→ What the task requires: In the biographical extract, on what date did Sam sit for a photograph by Mathew Brady?

→ Selected extract:
Sam and a dazed Livy, weakened by her pregnancy, traveled to Elmira on June 7 to commence the death-watch. The idyllic phase of their married life was over after a little less than five months. They would never enjoy such a pitch of untainted happiness again. “It is the saddest, saddest time,” Sam wrote to Mary Fairbanks. “There is no sound in the house…the sunshine is gone out.”30
Sam left the household on July 4 for a mission on Jervis’s behalf. In the company of some New York congressmen, he took an overnight train to Washington to lobby for a bill that would restructure the Tennessee judicial system. Jervis was suing the city of Memphis to collect half a million dollars due a firm of his for paving its streets. Sam’s efforts proved to be in vain, but the trip was productive in other ways. It was on this visit that he paid his second and more storied call on Ulysses S. Grant, now President Grant. Ushered into Grant’s office by Senator Bill Stewart, Sam shook the president’s hand, and then a heavy silence fell. “I couldn’t think of anything to say,” Mark Twain later recalled. “So I merely looked into the General’s grim, immovable countenance a moment or two…” and then Sam blurted, “Mr. President, I am embarrassed—are you?” “He smiled a smile which would have done no discredit to a cast iron image,” Mark Twain recalled, “and I got away under the smoke of my own volley.”31
On July 8, he sat for a photograph by Mathew Brady in his Washington studio. This image is among the most arresting of the many hundreds made of Samuel Clemens. It reveals nothing of the anxieties now pulling at him; rather, it evokes an elegant, somewhat stern figure at a peak of manly vigor, his unlined face in three-quarter profile with the chin raised a little, his eyes narrowed, his mustache swelling over his lower lip, his thick hair piled neatly above his forehead. He is wearing a white waistcoat under a dark formal coat, probably his lecture-hall claw hammer.

→ Extracted entries:
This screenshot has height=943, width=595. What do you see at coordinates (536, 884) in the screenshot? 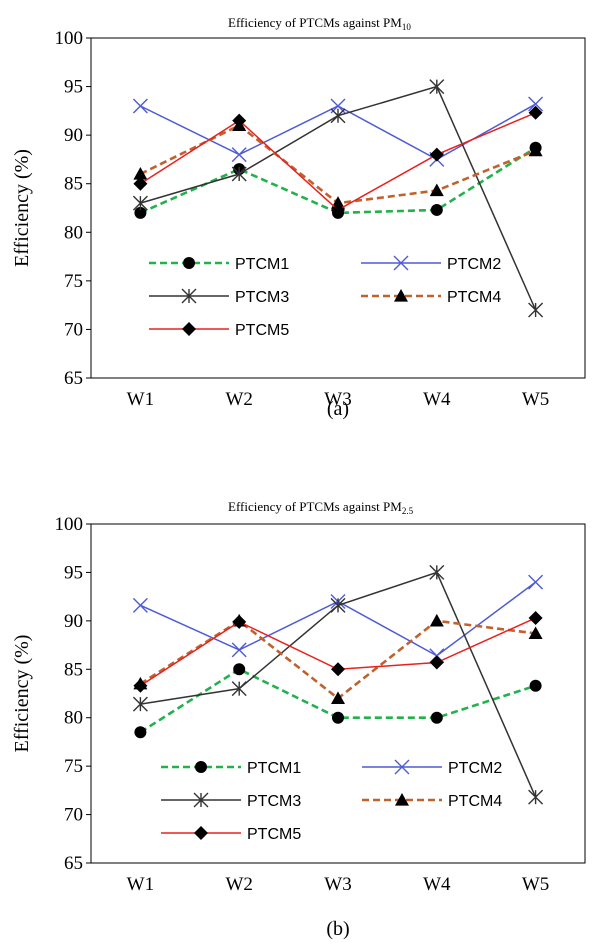
I see `x-tick-label: W5` at bounding box center [536, 884].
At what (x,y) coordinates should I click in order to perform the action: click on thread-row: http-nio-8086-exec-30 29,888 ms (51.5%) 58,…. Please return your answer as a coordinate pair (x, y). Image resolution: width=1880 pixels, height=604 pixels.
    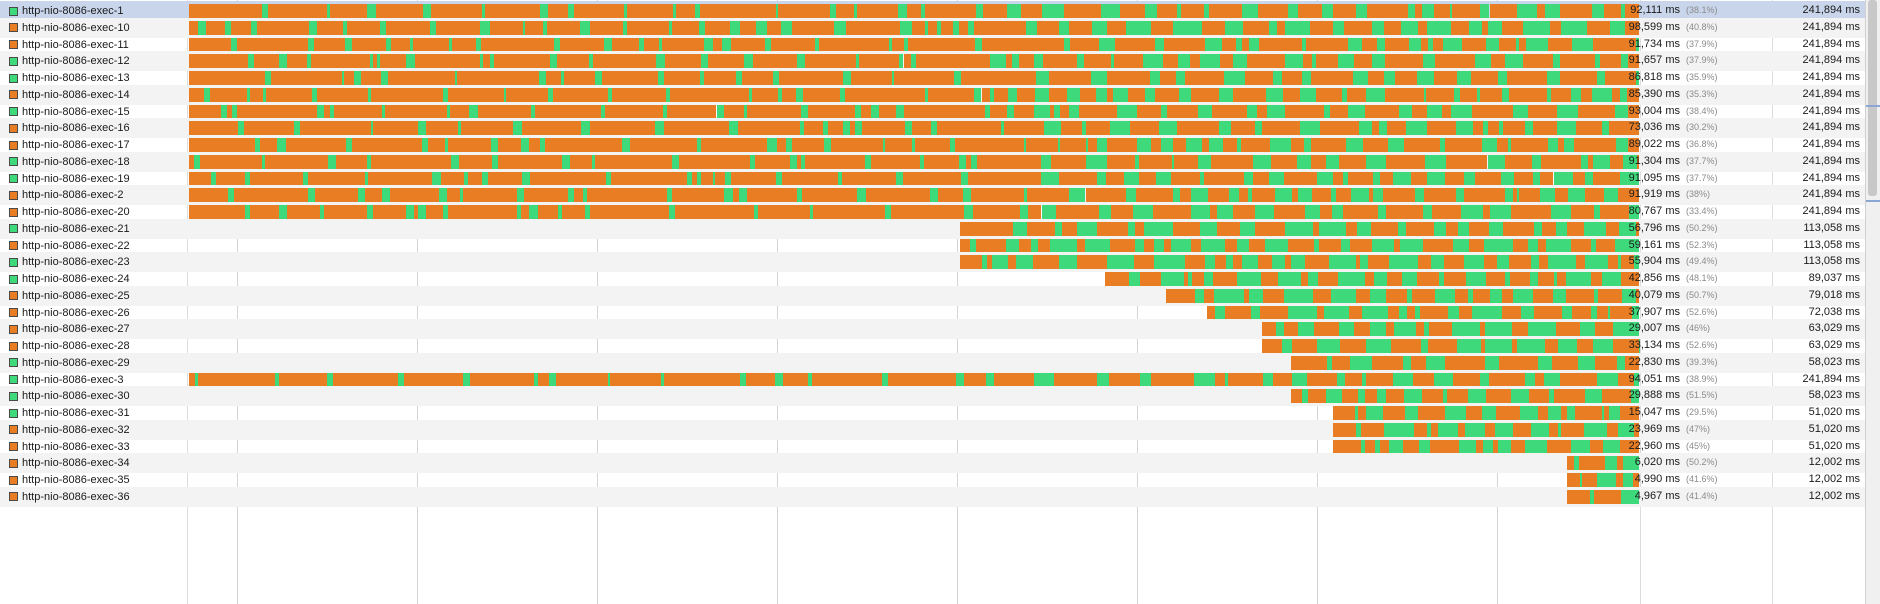
    Looking at the image, I should click on (933, 396).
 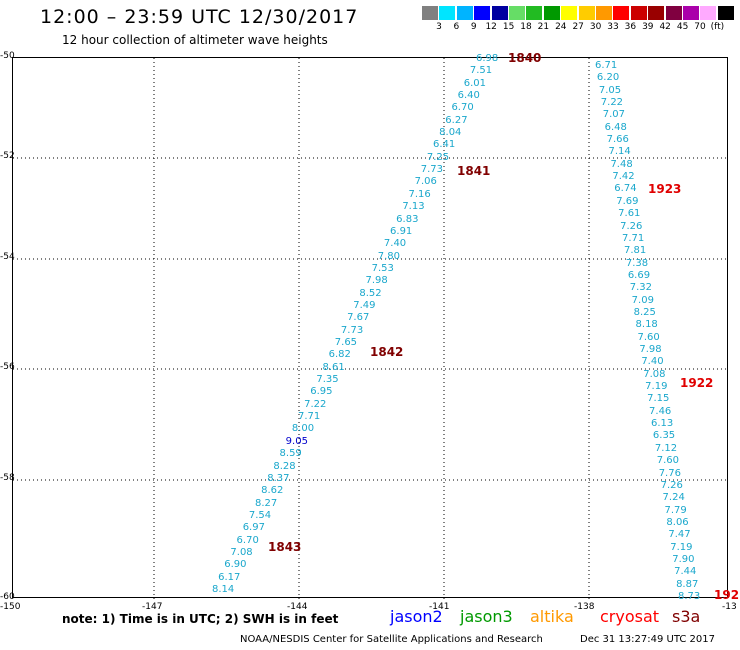 What do you see at coordinates (584, 607) in the screenshot?
I see `x-label-lon: -138` at bounding box center [584, 607].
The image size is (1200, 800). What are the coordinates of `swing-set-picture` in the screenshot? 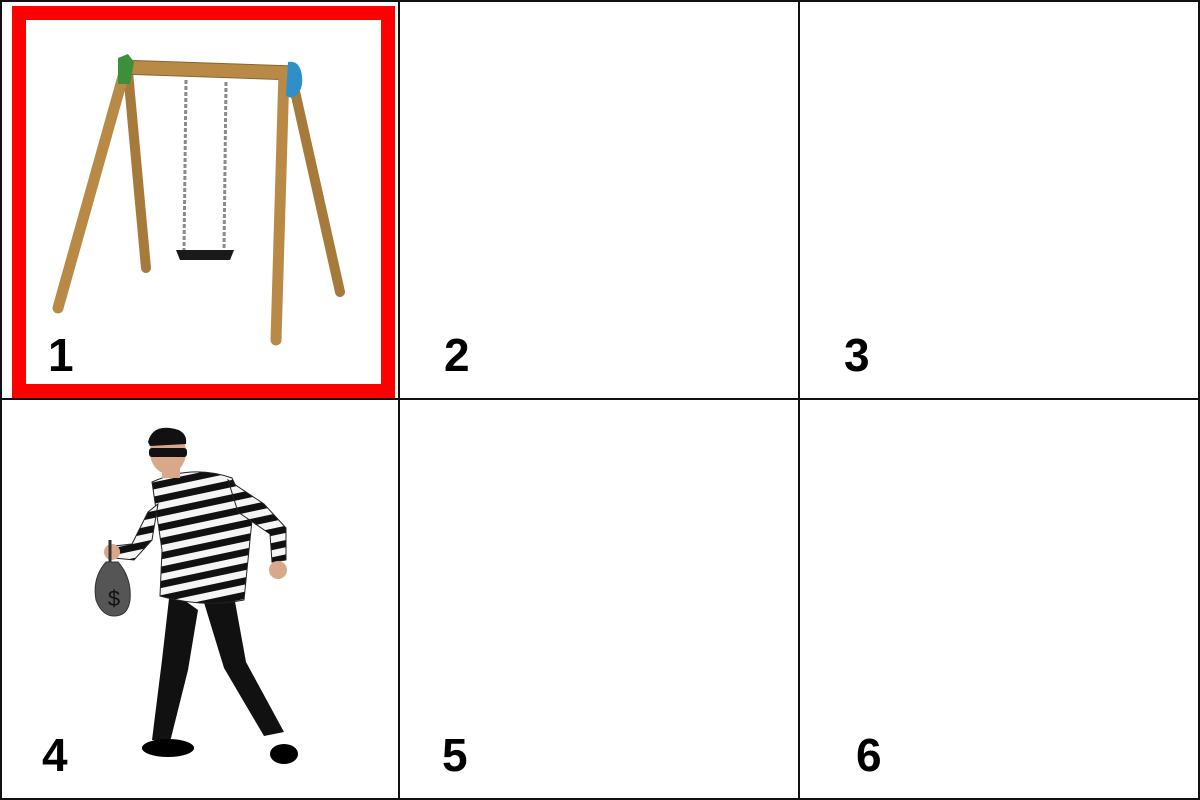 It's located at (198, 200).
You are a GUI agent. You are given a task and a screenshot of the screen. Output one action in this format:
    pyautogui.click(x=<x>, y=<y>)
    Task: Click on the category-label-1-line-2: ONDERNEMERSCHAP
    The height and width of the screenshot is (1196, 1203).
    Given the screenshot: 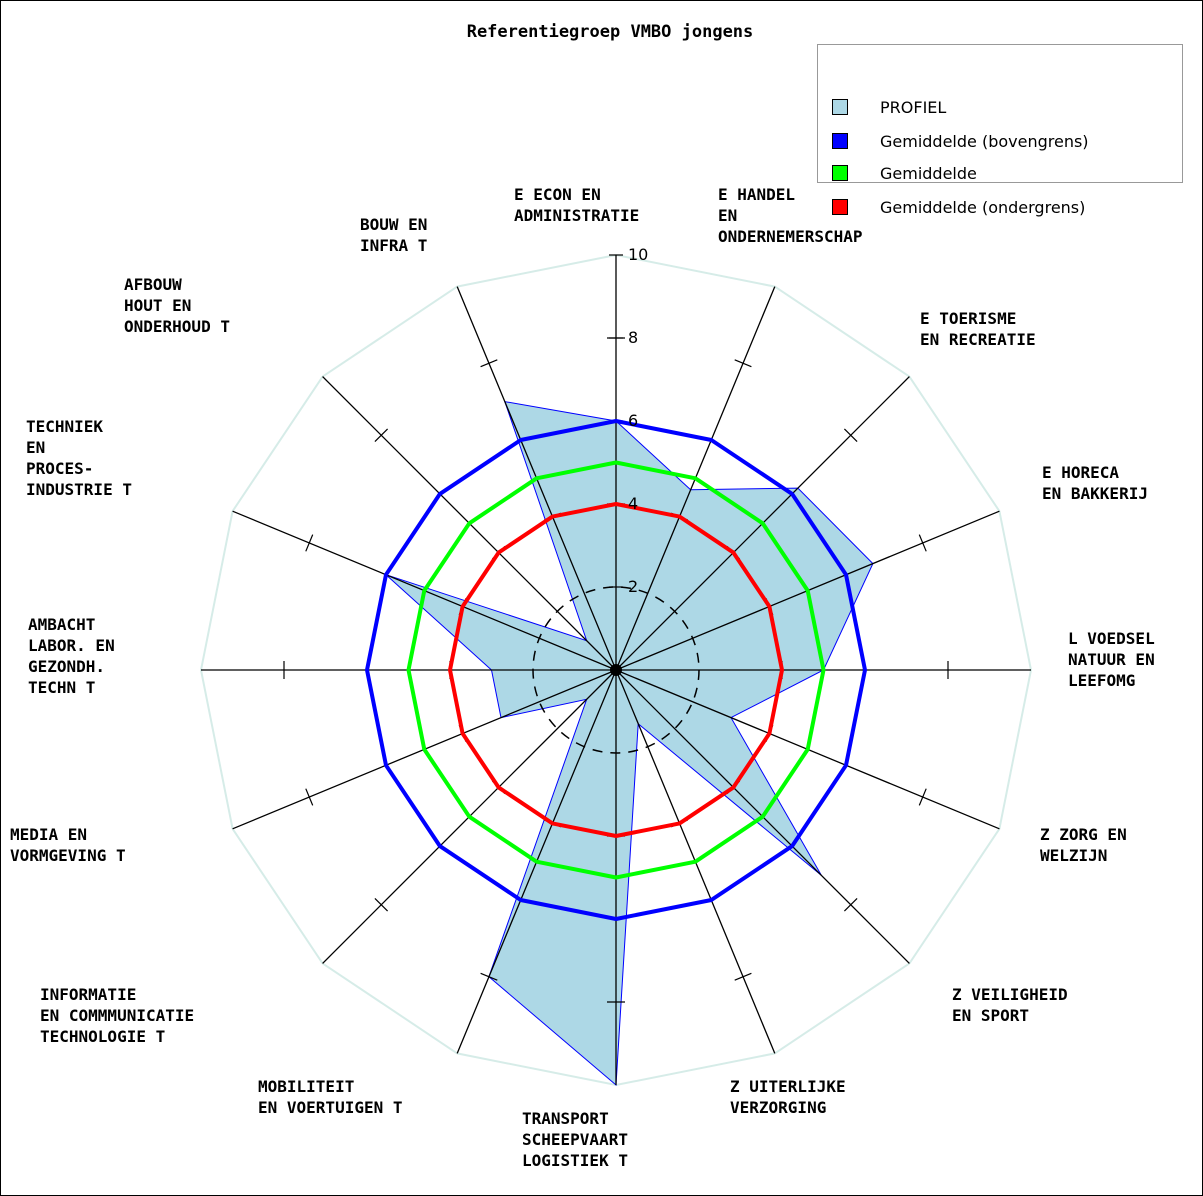 What is the action you would take?
    pyautogui.click(x=790, y=236)
    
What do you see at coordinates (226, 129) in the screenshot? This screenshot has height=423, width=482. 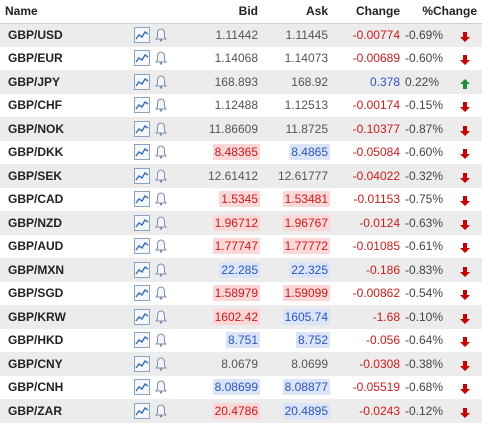 I see `bid-cell: 11.86609` at bounding box center [226, 129].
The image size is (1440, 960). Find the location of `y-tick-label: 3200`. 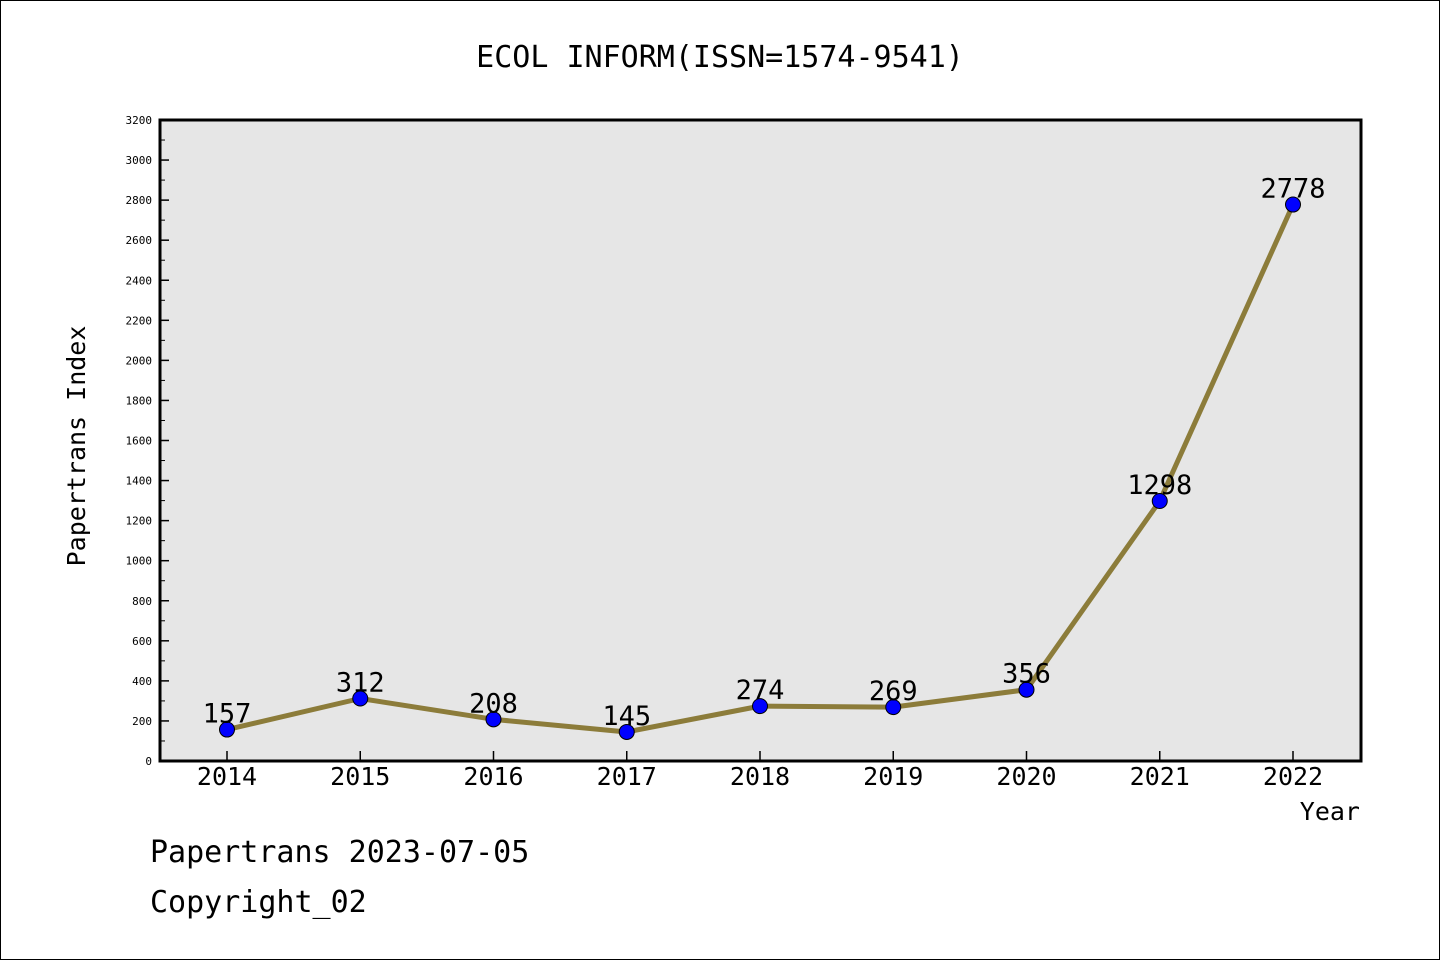

y-tick-label: 3200 is located at coordinates (140, 120).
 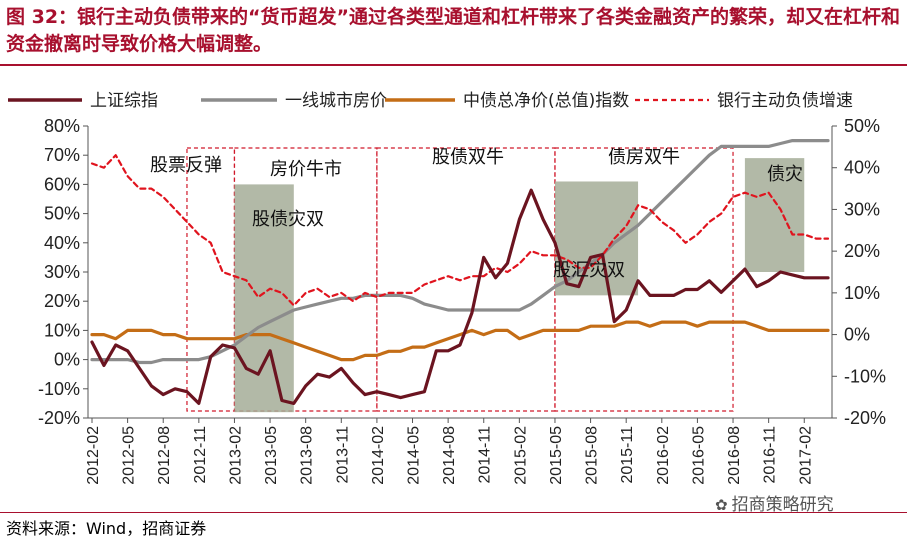 What do you see at coordinates (62, 330) in the screenshot?
I see `y-left-tick-label: 10%` at bounding box center [62, 330].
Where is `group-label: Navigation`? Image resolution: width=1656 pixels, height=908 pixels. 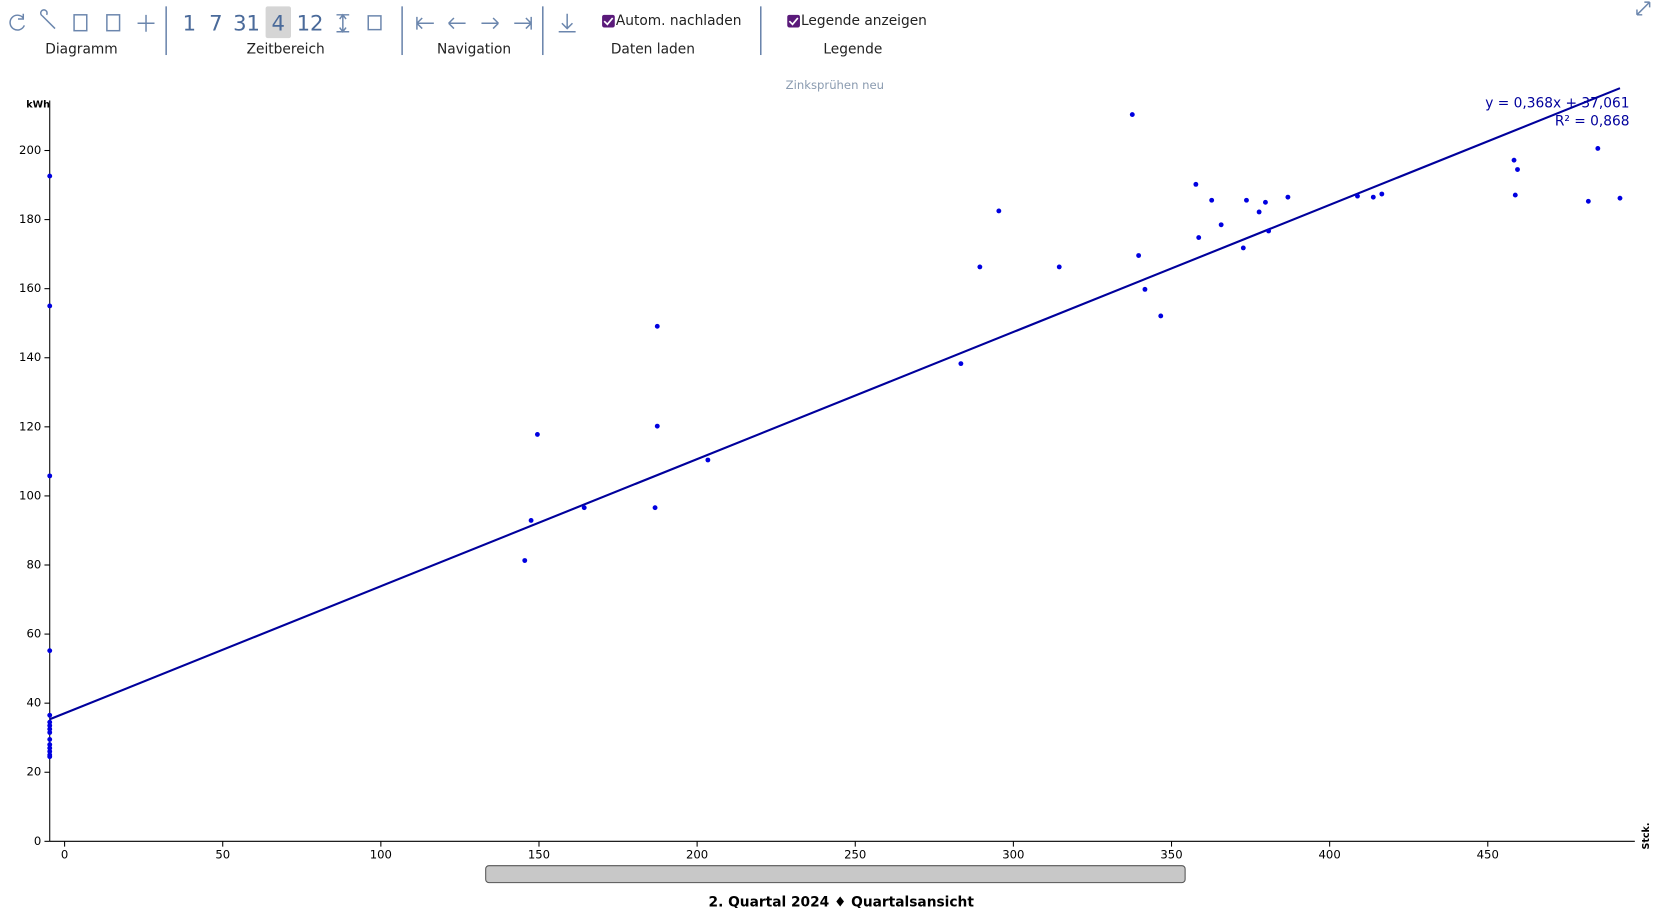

→ Solution for this task: July 8